Let’s Talk About Labeling

Food labels link you to your customers, and what they say about a product’s contents can sway people towards buying it or leaving it on the shelf. 54% of American shoppers1 say front-of-package food labels, including ingredient highlights and nutritional claims, impact their purchasing habits. Keep reading to discover the differences between ‘clean’, ‘organic’, and ‘natural’ food labels and navigating the term ‘natural’ flavors in this article.
 
The Differences Between Clean, Natural, and Organic Food Labels
The definition of clean labels is widely accepted in the food industry as consumer-friendly labels with fewer ingredients and simple wording that people can understand. The clean label trend helps shoppers feel more in control of the food they consume, and its most important goal is transparency. There is currently no regulation regarding clean labeling and switching to a clean label is relatively simple and inexpensive.
 
Using the word ‘natural’ on a food label is more complicated – while the FDA is yet to provide a formal definition for the term, they suggest natural food cannot contain anything artificial or synthetic, including all color additives2. Natural ingredients come from plants, animals, or micro-organisms, such as bacteria and fungi.
 
You must comply with strict regulations to label food, beverages, or ingredients as ‘organic’. Third-party certification bodies, such as the USDA or Ecocert, consider the sourcing and the food processing methods when awarding organic certification. To make processed, multi-ingredient foods 100% organic, you must include only organic-certified flavoring, fragrance, and preservatives.
 
Organic farming practices aim to conserve natural resources, preserve biodiversity, and protect animal welfare – they prohibit synthetic fertilizers and pesticides, GMOs, antibiotics, hormones, artificial colors, flavors, and preservatives. Products containing between 70 – 99% organic ingredients may only use the words ‘made with organic’ on the label and cannot bear the certified-organic seal.
 
What are ‘Natural Flavors’?
Research suggests that ‘natural flavors’ is the fourth most common ingredient listed on food labels3 – the term refers to a group of flavoring ingredients that add no nutritional value to foods or beverages. The FDA-approved sources for natural flavors include spices, fruit, vegetables, herbs, all plant material, meat, seafood, poultry, eggs, dairy products, or fermented plant and animal products4. The FDA also lists roasting, heating, or using enzymes as approved ways to extract natural flavors.
 
While natural flavorings must come from plant or animal sources, the FDA permits flavorists to use synthetic solvents, emulsifiers, and preservatives during their production process without disclosing these processing aids on the final ingredient list. Commonly used ingredients for natural flavors include amyl acetate (banana), citral (citrus), benzaldehyde (almond), linden ether (honey), acetoin (butter), and massoia lactone (coconut).
 
Is Natural Flavor Healthier Than Artificial Flavor?
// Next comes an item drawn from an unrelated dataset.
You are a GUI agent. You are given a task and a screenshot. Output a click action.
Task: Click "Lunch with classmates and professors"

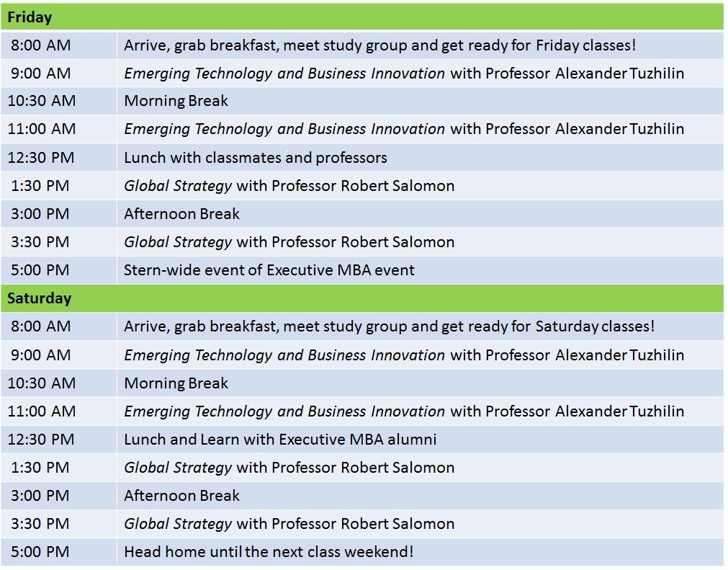point(255,158)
Both natural and artificial flavors add no nutritional value to food and beverages, and neither one holds any caloric value or health benefits. All flavorings must undergo testing before the FDA approves them as safe. Just because a flavoring is labeled, ‘natural’ does not make it healthier or superior to an artificial flavor. Flavorists often use artificial flavors to create more robust, unique flavor profiles.
 
Consumers value transparency when it comes to food labels – and choosing familiar ingredients, getting organic certification, or explaining your sourcing can help build trust with your customers. Advanced Biotech is a leading supplier of natural, certified-organic, and EU natural flavoring and fragrance ingredients for the food and beverage industry. Please contact us for more information.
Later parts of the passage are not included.